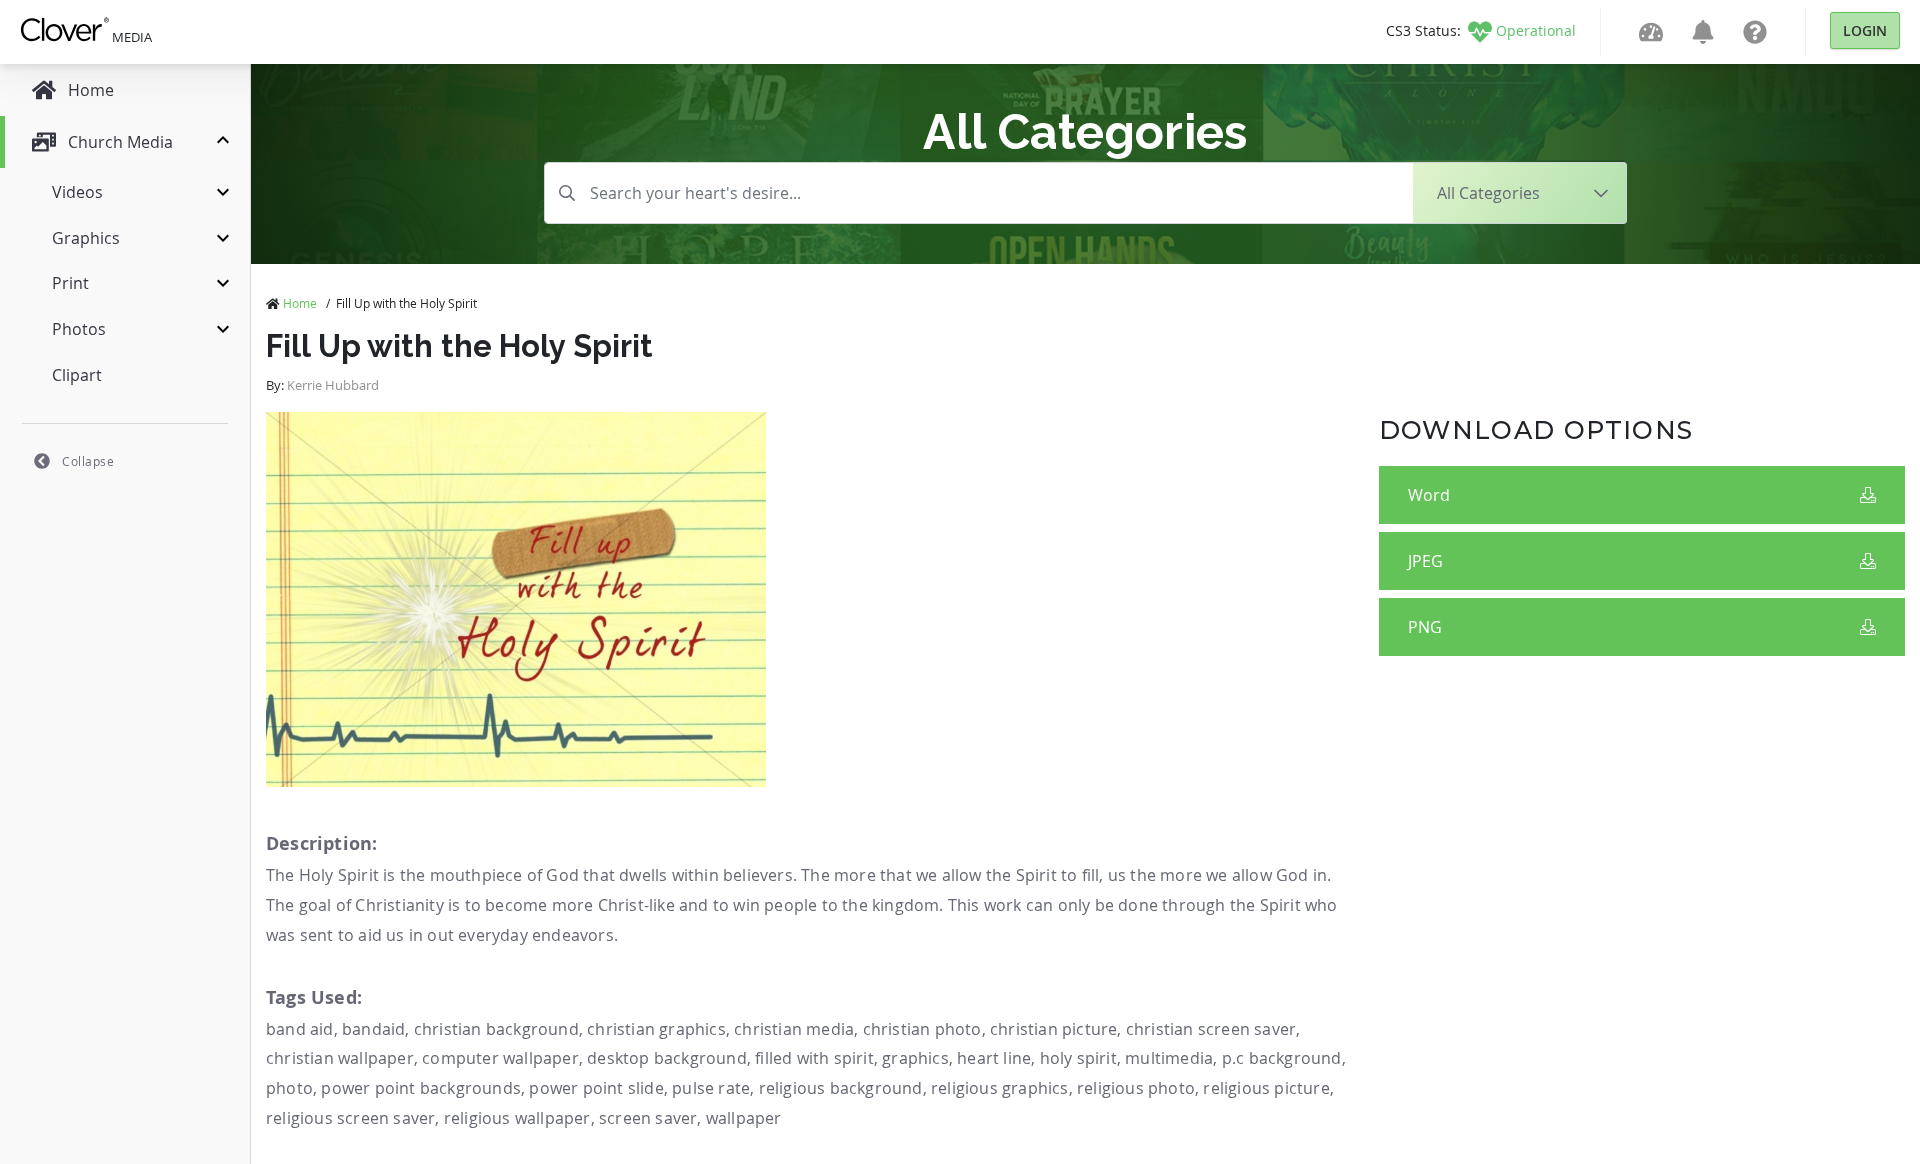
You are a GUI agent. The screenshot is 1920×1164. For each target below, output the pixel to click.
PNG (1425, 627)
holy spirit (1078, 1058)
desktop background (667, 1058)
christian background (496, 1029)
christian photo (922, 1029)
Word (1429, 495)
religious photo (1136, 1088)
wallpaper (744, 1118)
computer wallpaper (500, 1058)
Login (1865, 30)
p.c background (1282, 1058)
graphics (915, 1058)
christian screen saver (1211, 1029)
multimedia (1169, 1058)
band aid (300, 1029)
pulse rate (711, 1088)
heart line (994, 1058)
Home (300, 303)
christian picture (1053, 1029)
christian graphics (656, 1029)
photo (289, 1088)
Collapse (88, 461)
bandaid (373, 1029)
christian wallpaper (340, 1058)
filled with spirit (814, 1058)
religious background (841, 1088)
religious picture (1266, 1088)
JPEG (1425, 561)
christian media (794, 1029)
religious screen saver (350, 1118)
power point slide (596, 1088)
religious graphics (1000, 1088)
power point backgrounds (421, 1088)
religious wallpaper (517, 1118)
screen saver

...

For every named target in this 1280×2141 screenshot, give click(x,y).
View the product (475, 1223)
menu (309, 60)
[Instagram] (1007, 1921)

* * *

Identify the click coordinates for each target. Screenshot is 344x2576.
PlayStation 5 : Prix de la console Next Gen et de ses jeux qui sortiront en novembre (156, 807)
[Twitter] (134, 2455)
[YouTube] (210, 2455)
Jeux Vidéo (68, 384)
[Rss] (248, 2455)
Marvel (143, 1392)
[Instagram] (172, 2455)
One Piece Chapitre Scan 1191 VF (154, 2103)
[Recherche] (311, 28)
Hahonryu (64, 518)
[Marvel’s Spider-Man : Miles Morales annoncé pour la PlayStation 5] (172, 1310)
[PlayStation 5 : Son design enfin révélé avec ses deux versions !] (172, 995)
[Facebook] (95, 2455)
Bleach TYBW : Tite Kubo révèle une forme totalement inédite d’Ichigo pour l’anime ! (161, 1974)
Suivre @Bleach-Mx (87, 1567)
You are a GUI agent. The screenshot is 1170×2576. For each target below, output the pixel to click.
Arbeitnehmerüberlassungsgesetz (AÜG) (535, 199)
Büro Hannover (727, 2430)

Required work ▸ In the entries above, find the line holding "You are a GUI agent. The screenshot is 1170×2576." and the line holding "Büro Hannover (727, 2430)", then retype exactly those two lines and every line between them, and nothing else.

Exercise answer ▸
You are a GUI agent. The screenshot is 1170×2576. For each target below, output the pixel to click.
Arbeitnehmerüberlassungsgesetz (AÜG) (535, 199)
Büro Hannover (727, 2430)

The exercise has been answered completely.